When an SSL/TLS connection needs to be made between a client (a browser, or an application attempting to access an API) and a server (a web server, for example, or an API endpoint) it follows a number of steps. The TLS spec, published by the IETF Transport Layer Security Working Group, gives an overview of these steps.

In we show a visual representation of how the client or "sender" and server or "receiver" set up an SSL/TLS connection.

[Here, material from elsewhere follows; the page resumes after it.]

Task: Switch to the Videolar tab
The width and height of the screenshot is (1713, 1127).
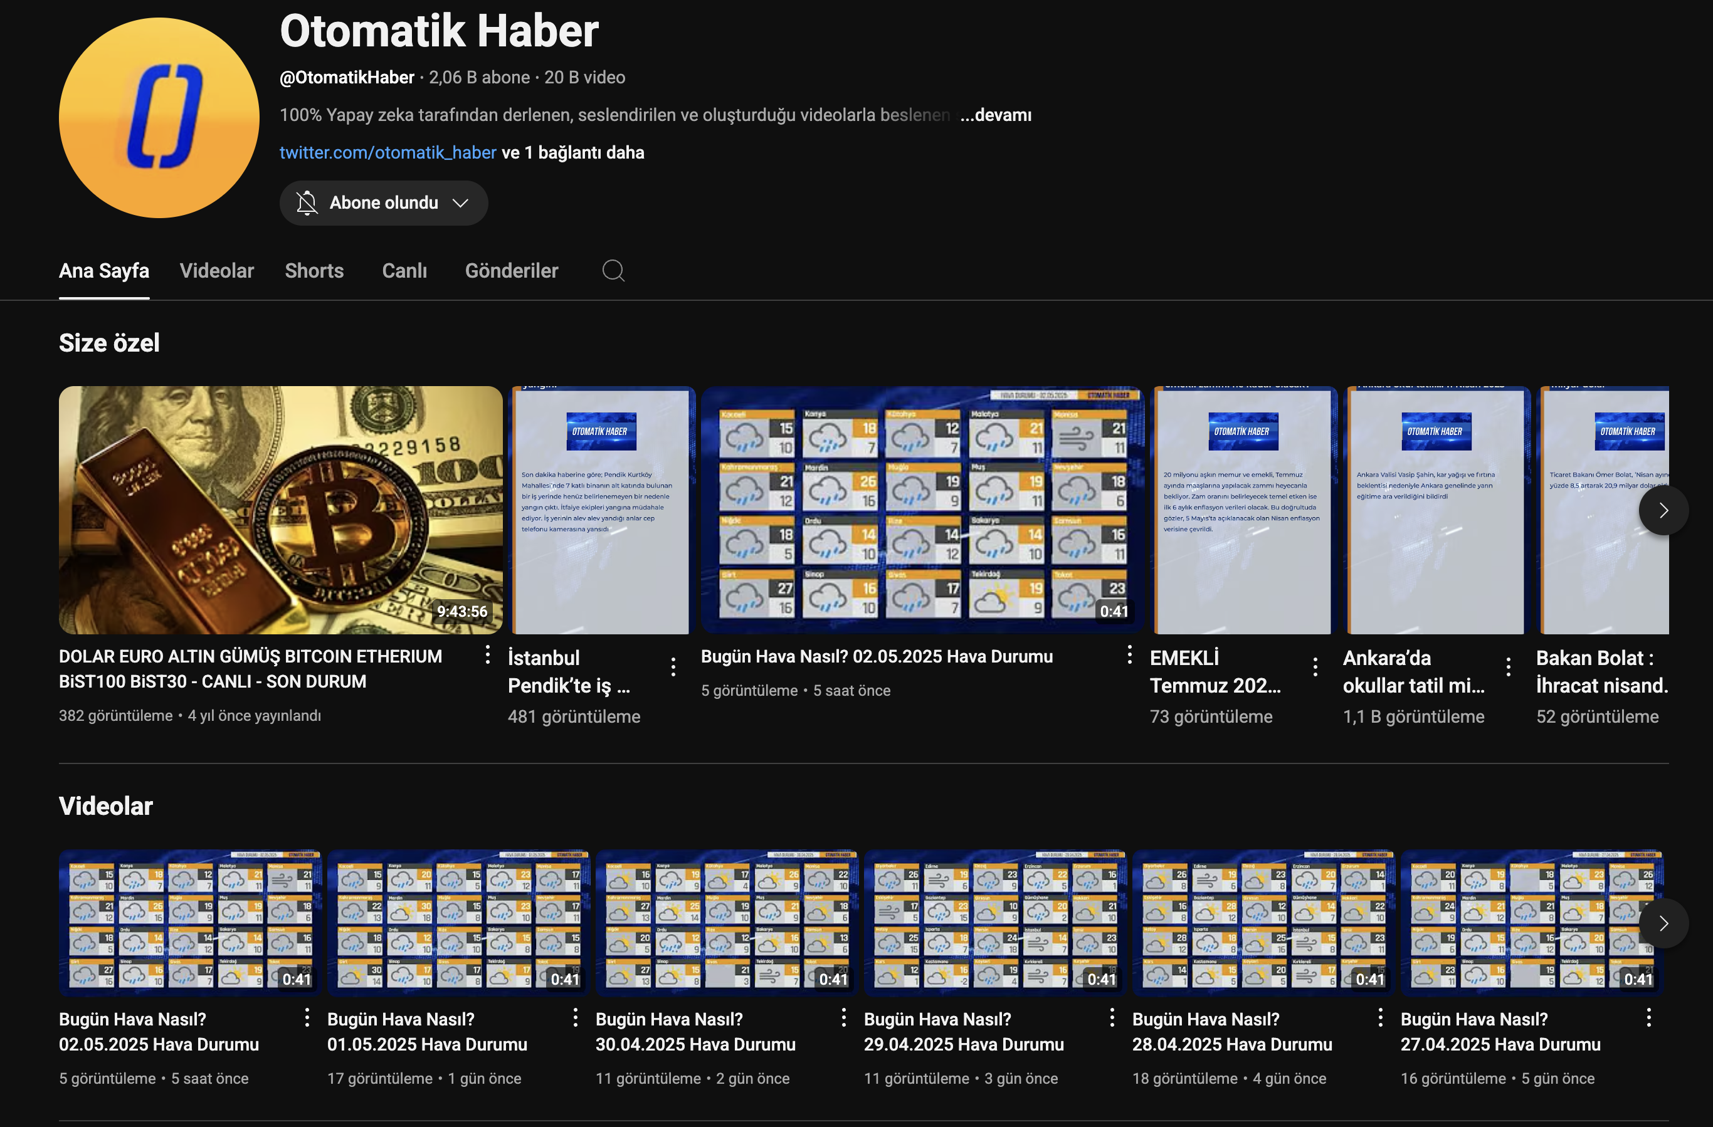Action: [x=217, y=271]
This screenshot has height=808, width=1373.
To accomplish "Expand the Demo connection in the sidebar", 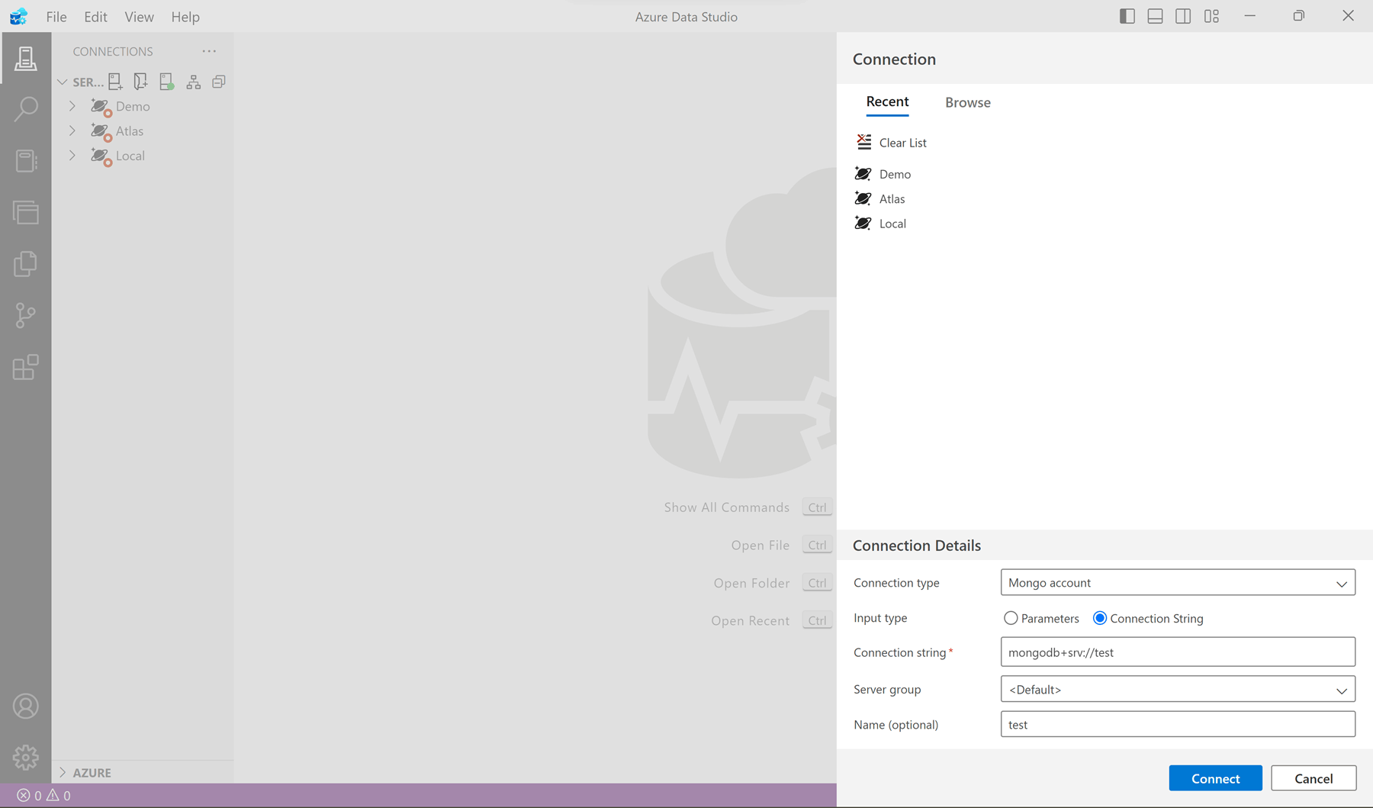I will [x=72, y=106].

Let's walk through the steps at a high level:

TCP Connection

Your client (browser or application) will initiate a TCP connection with the server. Your client and server can exchange information once this connection is established. Although TLS can work over different transports, by far the most common use case is over TCP/IP, due to its ubiquity, reliability of transport and ability to recover from lost packets and transport errors. In the diagram, SYN, SYN ACK, and ACK denote this sequence of events.

SSL/TLS Handshake

The SSL/TLS handshake takes place once a TCP connection is established.

TLS Sequence Diagram

ClientHello

The client sends a "ClientHello" message, which lists the versions of SSL/TLS the client is capable of, what ciphersuites it has available, and any compression types available.

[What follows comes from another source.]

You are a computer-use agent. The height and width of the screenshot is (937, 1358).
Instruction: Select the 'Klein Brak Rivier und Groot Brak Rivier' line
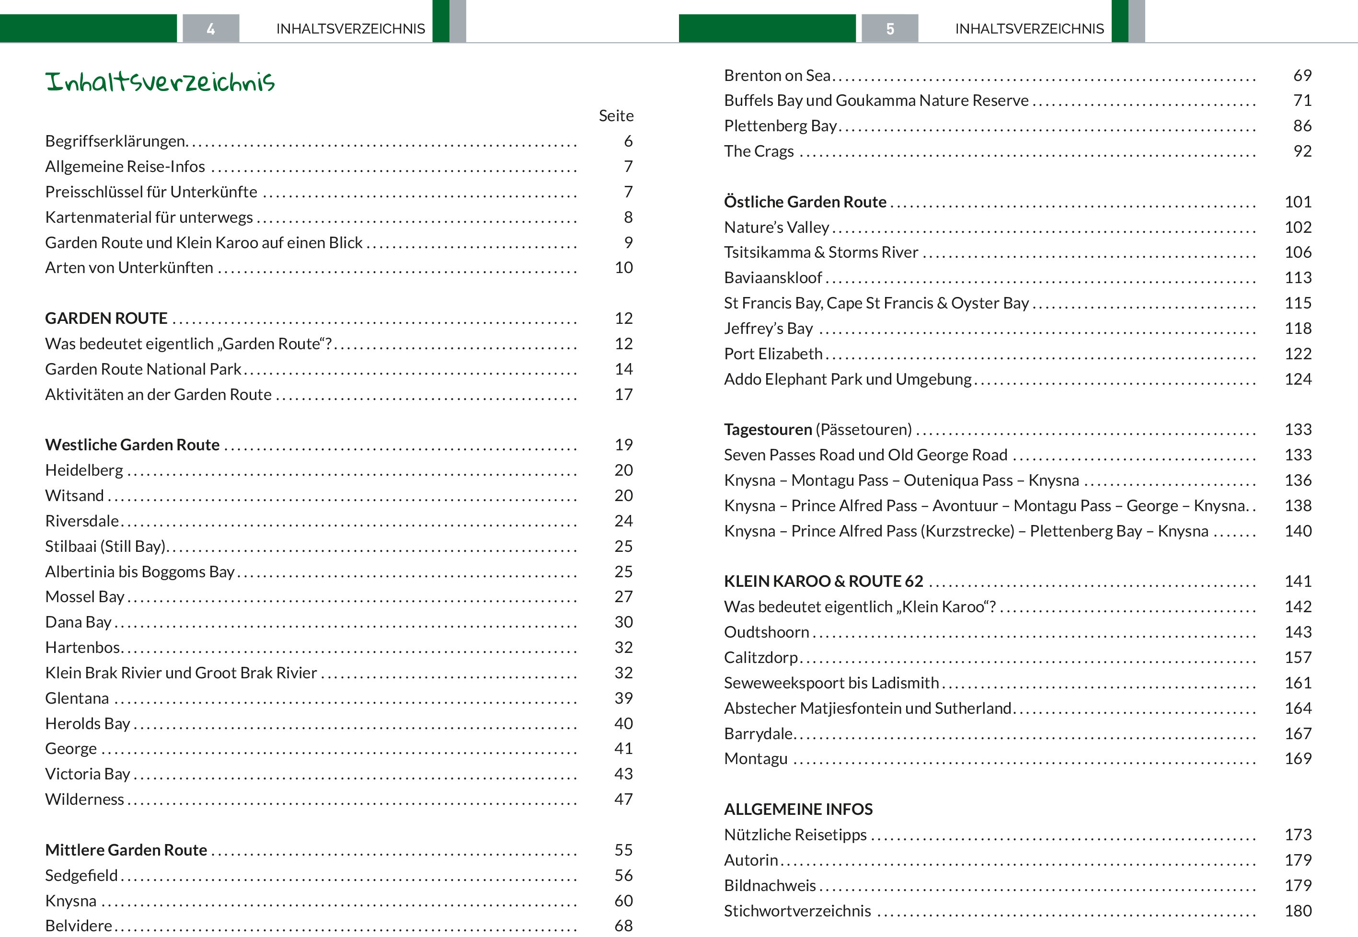(x=181, y=673)
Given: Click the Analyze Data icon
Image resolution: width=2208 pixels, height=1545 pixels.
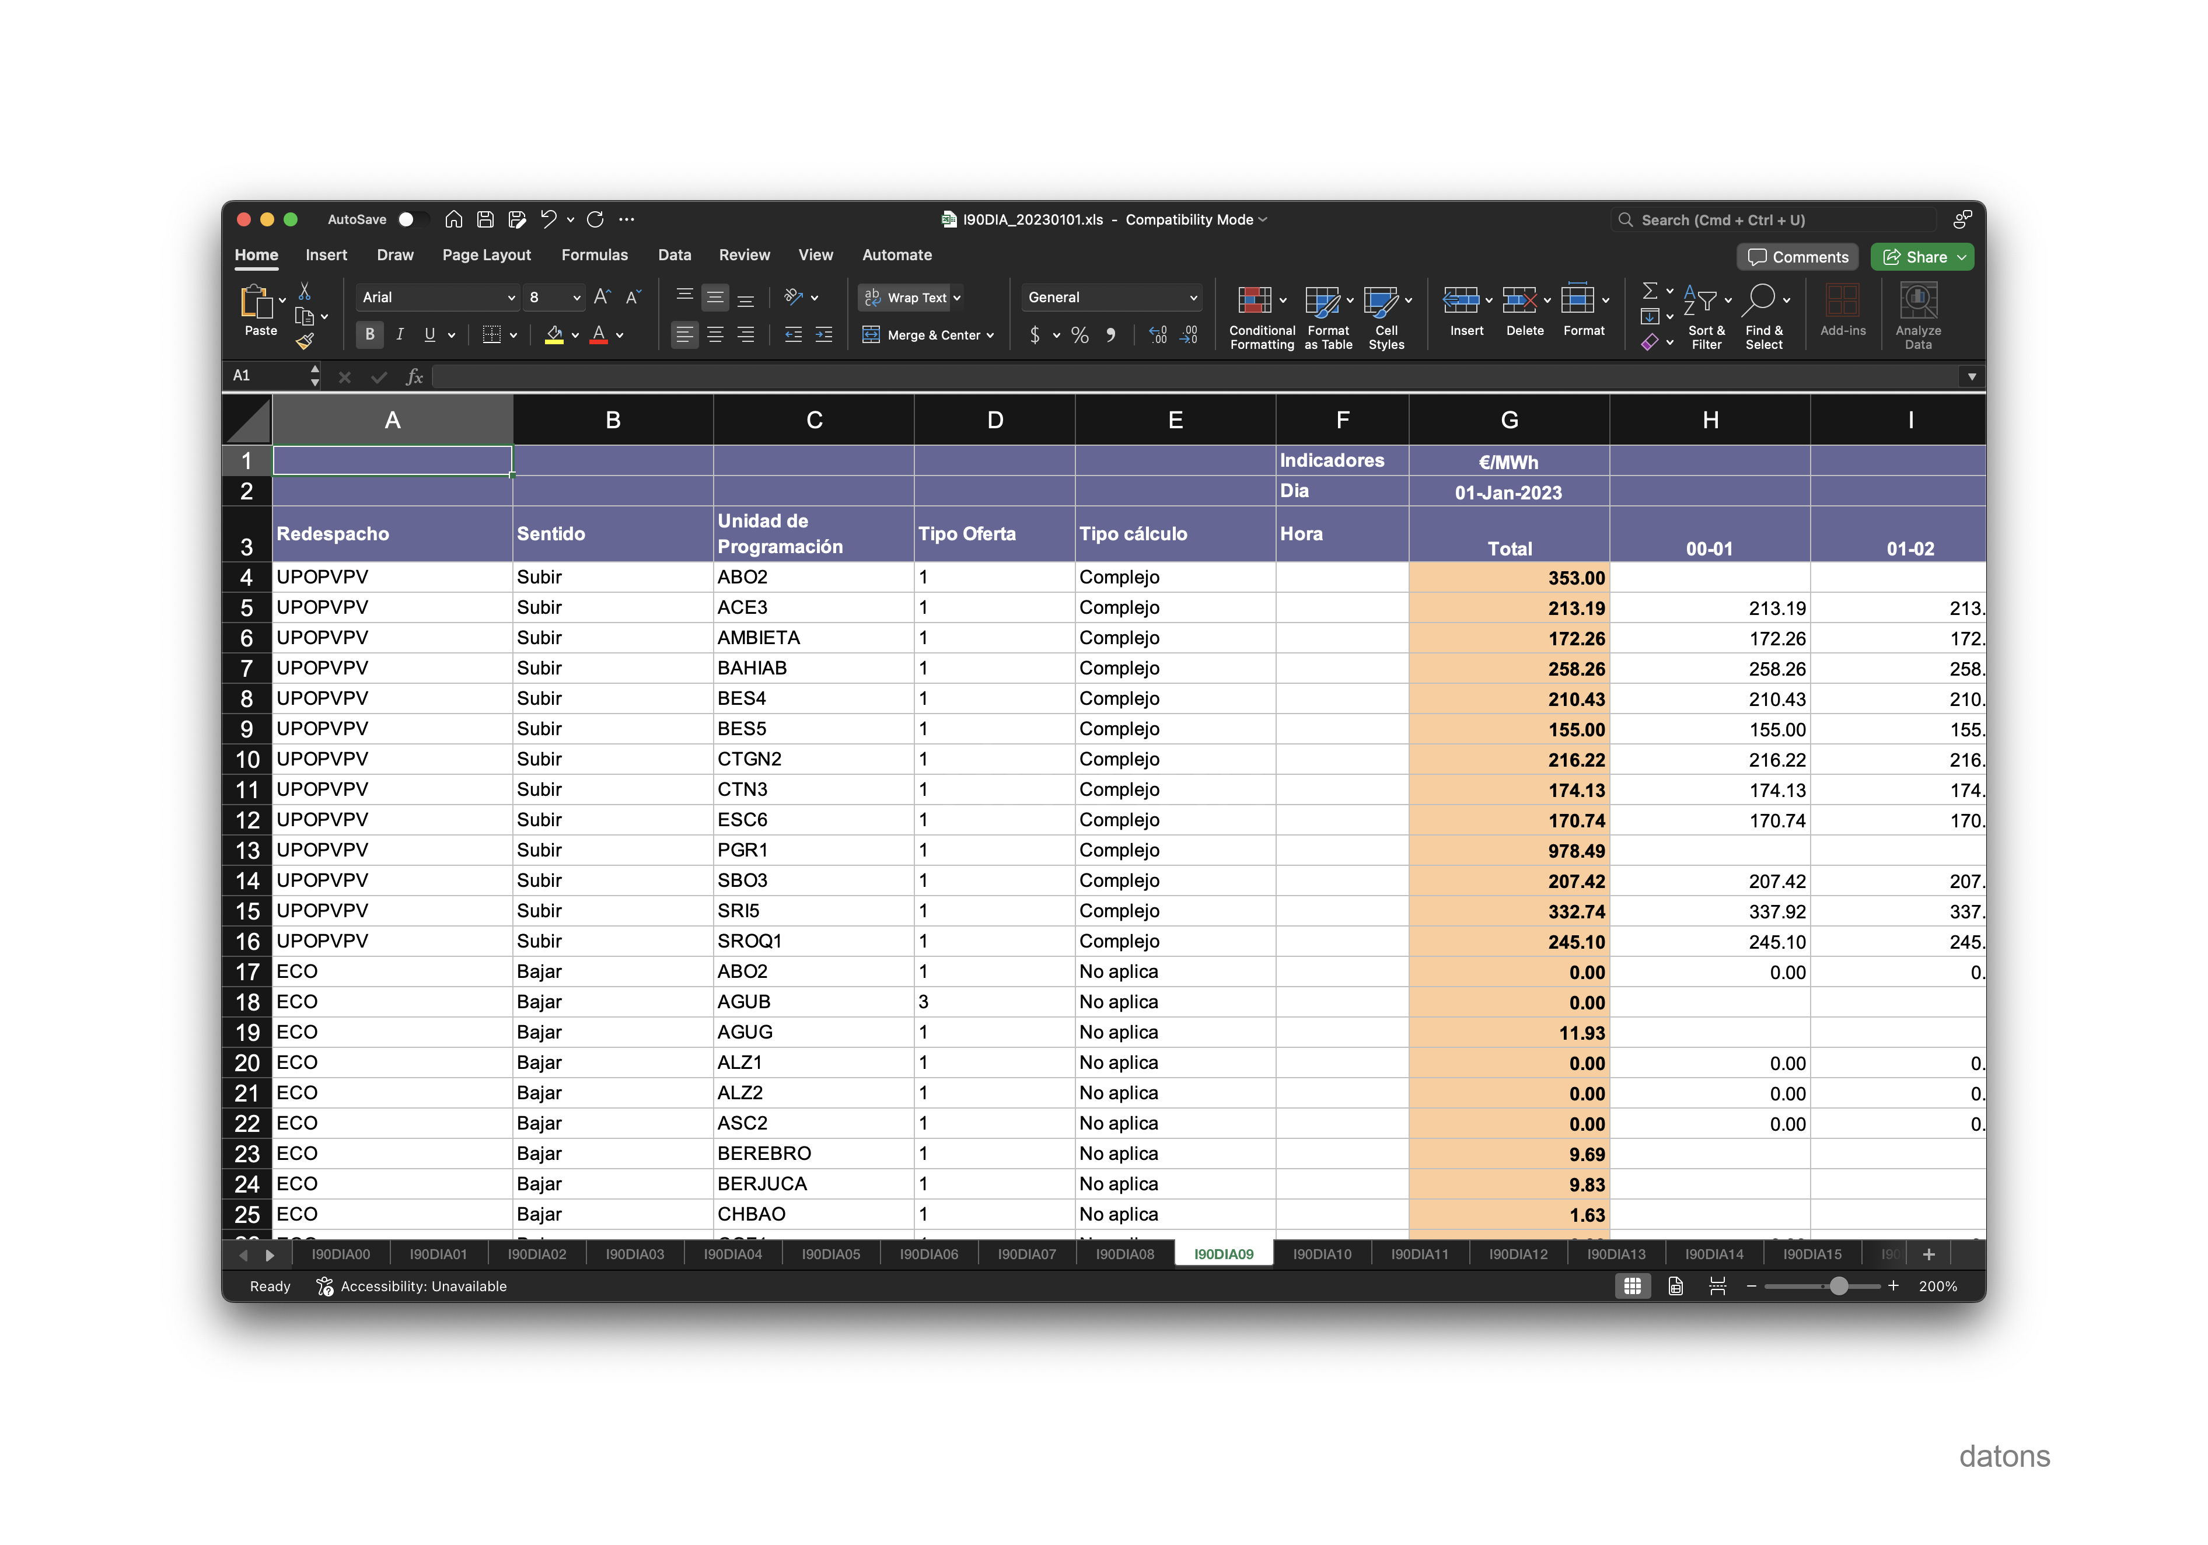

**ServerHello and Certificate Response**

The server responds with the same information as the client, and sends the server's certificate back to the client as well.

Certificate Verification

The client verifies that the certificate is valid, and also verifies that the server is authentic and not an impersonator conducting a man-in-the-middle attack. For more information about how certificate verification is accomplished, see "SSL/TLS Certificate Verification" later in this chapter.

ClientKeyExchange

In the previous section, we discussed key exchange, with the example Diffie–Hellman algorithm. This is the step of the handshake where the key exchange actually happens.

Finished/Application Data

Now that the handshake has been established and keys have been exchanged, information may be encrypted and decrypted between the client and server based on the shared secret which has been generated. This symmetric cryptography will secure the remainder of application-to-application communication.